The transposition algorithm

The process runs in four stages:

1. Import Both texts are parsed and loaded into a SQLite database. Solid Rock is parsed from TEI XML files (via the quick-xml crate). MapM is parsed from a JSON export. Each word is stored with its book, chapter, verse, and position number.

2. Normalize for comparison Before comparing words, both texts undergo Unicode normalization:

Strip all cantillation marks (U+0591–U+05AF) and punctuation
Strip meteg (U+05BD) — MapM includes it, Solid Rock does not
Normalize kamatz katan (U+05C7) to regular kamatz (U+05B8)
Split MapM words joined by maqaf (U+05BE) into separate tokens
Filter out standalone paseq (U+05C0) tokens from MapM
Apply NFC normalization to resolve combining mark order differences

3. Match and transpose For each verse, Solid Rock words and MapM words are aligned by word position (1st word ↔ 1st word, 2nd ↔ 2nd, etc.). For each pair:

If the normalized forms match → Matched (confidence 1.0). Cantillation marks from the MapM word are applied to the Solid Rock word.
If the normalized forms differ → Mismatch (confidence 0.5). The original Solid Rock word is displayed without cantillation, since applying accents from a non-matching word would be misleading. These words await resolution from proper manuscript sources.
If no MapM word exists at that position → Not in MapM (confidence 0.0). The Solid Rock word is kept without cantillation.

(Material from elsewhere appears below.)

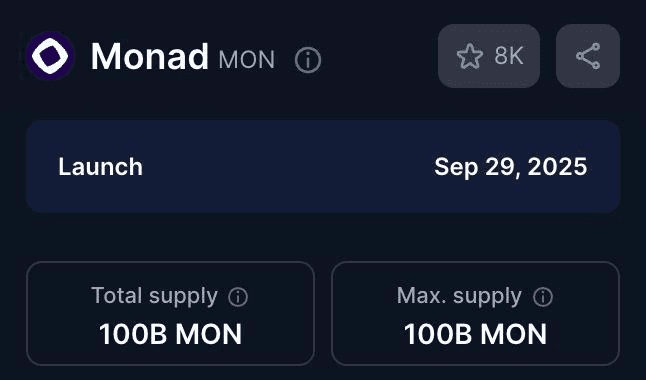This screenshot has height=380, width=646.
Task: Click the 8K watchlist count
Action: point(509,56)
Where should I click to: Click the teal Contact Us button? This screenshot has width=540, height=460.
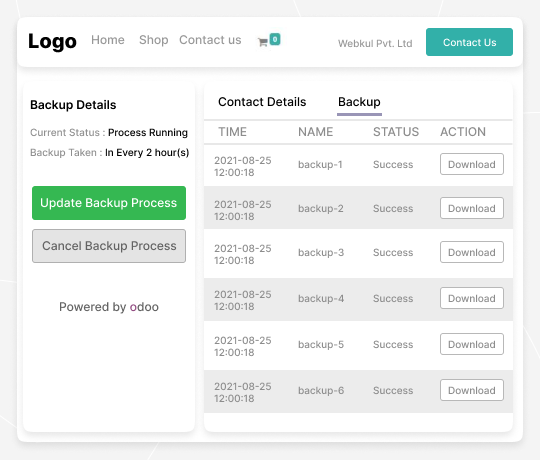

4. Apply accents to matched words For words that match, the accent application works character by character:

Build a "skeleton" of the MapM word: each non-cantillation character paired with any cantillation marks that follow it.
Walk through the Solid Rock word and MapM skeleton in parallel.
When a Solid Rock character matches the corresponding MapM skeleton character, insert the associated cantillation marks after it.
When characters don't match, advance both pointers (best-effort alignment).

Results

Status	Words	Percentage
Matched — cantillation applied	283,868	92.8%
Mismatch — text differs, shown without cantillation	21,334	7.0%
Not in MapM	636	0.2%
Total	305,838

Why do mismatches occur?

The two editions sometimes have different words at the same position in a verse. Common causes include:

Different word counts. One edition may split or join words differently (e.g. with maqaf), causing all subsequent words in the verse to be offset by one or more positions.
Textual variants. The editions sometimes preserve different readings of the same passage.
Orthographic differences. Plene vs. defective spelling, or different vowel traditions for the same word.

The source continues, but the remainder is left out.